E’ quindi evidente – lo è da mesi – che il super green pass, non garantendo affatto la “negatività” del possessore, non costituisce una “misura di contenimento del contagio”, come invece è ipocritamente definito nel decreto – poi convertito in legge – che l’ha introdotto. Anzi: se guardiamo i numeri, risulta chiaro che a propagare il contagio sono soprattutto le persone inconsapevolmente “positive” in possesso di super green pass: che proprio grazie a questo lasciapassare non fanno più tamponi da mesi. Chi non è vaccinato, invece, per poter andare a lavorare – cara signora in coda al supermercato – deve “tamponarsi” ogni 48 ore, e se “positivo” viene rilevato subito e messo in isolamento.
Eppure, nonostante la dimostrata inutilità (anzi: a questo punto, dannosità) del super green pass, il Governo continua ad emanare provvedimenti basati sulla fallace equiparazione “vaccinato = sano, non vaccinato = potenzialmente infetto”. Ad esempio: dal 10 marzo chi ha fatto la dose “booster” può andare a trovare per 45 minuti, senza fare alcun tampone, un parente ricoverato in ospedale o in casa di riposo. Quindi i 600 mila tri-vaccinati che a febbraio sono poi risultati “positivi” (e a marzo, visto l’andamento della curva, saranno altrettanti) ora possono entrare nei nosocomi e nelle rsa e portare il virus ai ricoverati. Oppure, sempre dal 10 marzo, quei 600 mila tri-vaccinati inconsapevolmente “positivi” possono andare al cinema e togliere la mascherina per mangiare patatine e pop-corn, con la benedizione del Governo. Chi non è vaccinato, invece, continua a non poter nemmeno accedere a un negozio o a un ufficio pubblico indossando la mascherina: deve aver fatto un tampone nei due giorni precedenti. Se l’ha fatto può entrare, e mescolarsi agli altri presenti dotati di super green pass – e quindi benedetti dal Governo – che però magari hanno il virus e lo contagiano. Sui mezzi di trasporto pubblici, poi, siamo alla farsa: se sei italiano puoi salire soltanto se possiedi il super green pass, ma se sei un turista straniero ti viene chiesto di mostrare il green pass “base”. Come se il virus badasse al passaporto.
La curva dei “positivi” non scende, e continuiamo ad avere un milione di “positivi” (e, di questi, quattro su cinque dotati di super green pass) proprio perché le cosiddette “misure per il contenimento del contagio” si basano su un lasciapassare inutile, discriminatorio e controproducente, introdotto da un’assurda legge che costringe capitreno, ristoratori, baristi, albergatori, commercianti ecc. a controllare un documento che non dice nulla sulla presenza o meno del virus nelle persone che lo detengono.

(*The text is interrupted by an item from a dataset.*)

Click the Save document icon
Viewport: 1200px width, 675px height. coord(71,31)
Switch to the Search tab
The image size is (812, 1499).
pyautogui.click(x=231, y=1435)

Esattamente vent’anni fa a Roma, in piazza Navona, a un raduno di elettori del centrosinistra, dopo aver ascoltato i discorsi di alcuni politici il regista Nanni Moretti andò al microfono e disse: «Mi dispiace, ma con questi dirigenti non vinceremo mai». Ora, alla luce dell’evoluzione della pandemia e degli assurdi provvedimenti messi in atto dal Governo Draghi per contrastarla, possiamo dire, analogamente, che con questi governanti il Covid non lo sconfiggeremo mai.